● TAREA A
Según el fragmento seleccionado, ¿cuántos días tenían que aguantar los conscriptos en la isla?
● TAREA B
Indica si cada afirmación coincide con el fragmento seleccionado: (i) Lo primero que impresionó a Salazar al ver la Patagonia de día fue la belleza del lugar. (ii) Los conscriptos fueron trasladados a la frontera en un camión militar. (iii) La partida a la frontera se les comunicó después del desayuno.
● TAREA C
Prolonga el testimonio sobre los conscriptos en la Patagonia a partir del punto en que se detiene el fragmento seleccionado.

● FRAGMENTO SELECCIONADO

# # # #

Ésa fue la primera impresión de Salazar al ver la Patagonia de día: la belleza del lugar. Era un rayo de luz en medio de una tormenta que todos los conscriptos se negaban a reconocer. A pesar de la crudeza de las palabras que oirían en Tierra del Fuego esa mañana, todos guardaban la secreta esperanza de la paz. "Nos explicaron por qué estábamos ahí, el asunto de las islas y su importancia en la proyección antártica. Nos decían: ¿Te gustaría que llegaran a Santiago, pescaran a tu mamá, la violaran y la mataran? Por eso estamos aquí, hueón, de nuestra isla no nos mueve nadie. Es que nos iban a dar con todo y teníamos que aguantar dos días. Estábamos cinco a uno en la isla. A cada rato nos repetían: ¿A cuantos argentinos tenís que matar? ¡A cinco, mi teniente!".

"Después de un tiempo, un día, antes del desayuno, nos informaron que partíamos a la frontera. Íbamos todos con miedo. Yo miraba al Ojitos Azules, un cabro re bueno, con cara de guagua. Ahí me di cuenta de que éramos todosÉ ¡súper cabros! Nos trasladaron en un camión para llevar corderos, ni siquiera en uno militar. Parecíamos ovejas. Nadie hablaba. Lo único que pensaba era en salvarme. Quería ver a mi mamá, a mi polola, hacer una vida normal".

# # # #

● EXTRACTO DE DATOS

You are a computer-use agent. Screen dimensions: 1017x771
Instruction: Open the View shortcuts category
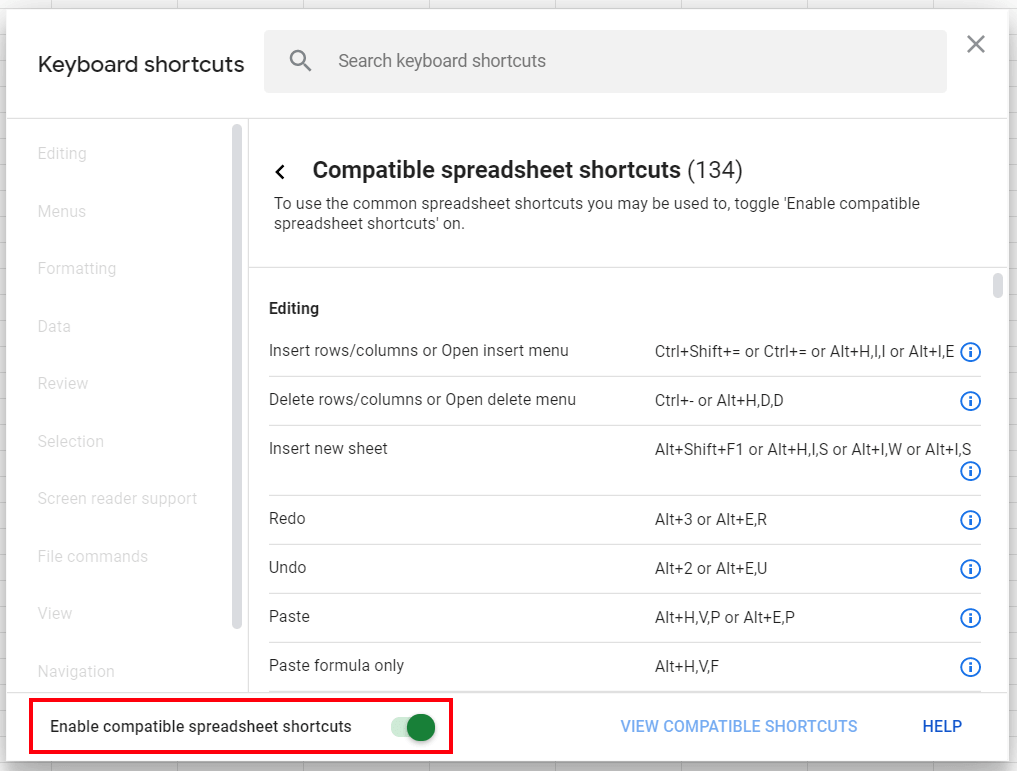[x=55, y=613]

# # # #

● RESULTADO DEL EJERCICIO A
Dos días.

● RESULTADO DEL EJERCICIO B
(i) Sí: "Ésa fue la primera impresión de Salazar al ver la Patagonia de día: la belleza del lugar."
(ii) No: "Nos trasladaron en un camión para llevar corderos, ni siquiera en uno militar."
(iii) No: "antes del desayuno, nos informaron que partíamos a la frontera"

● RESULTADO DEL EJERCICIO C
La Compañía de Salazar llegó a Onaisin, donde los conscriptos recibieron entrenamiento de guerrilla. Luego Salazar fue trasladado al sector de Tres Arroyos, colindante con la frontera, como operador de radio. "A doscientos metros estaba la casa de un estanciero argentino que para nosotros era la frontera, porque la pampa es la pampa. No hay puntos de referencia". Entre tanto, Salazar recibió su primera carta. Era de Maggi, su futura esposa, que le enviaba una polaroid. De ahí en adelante, esa foto dormiría cada noche en el casco de Salazar.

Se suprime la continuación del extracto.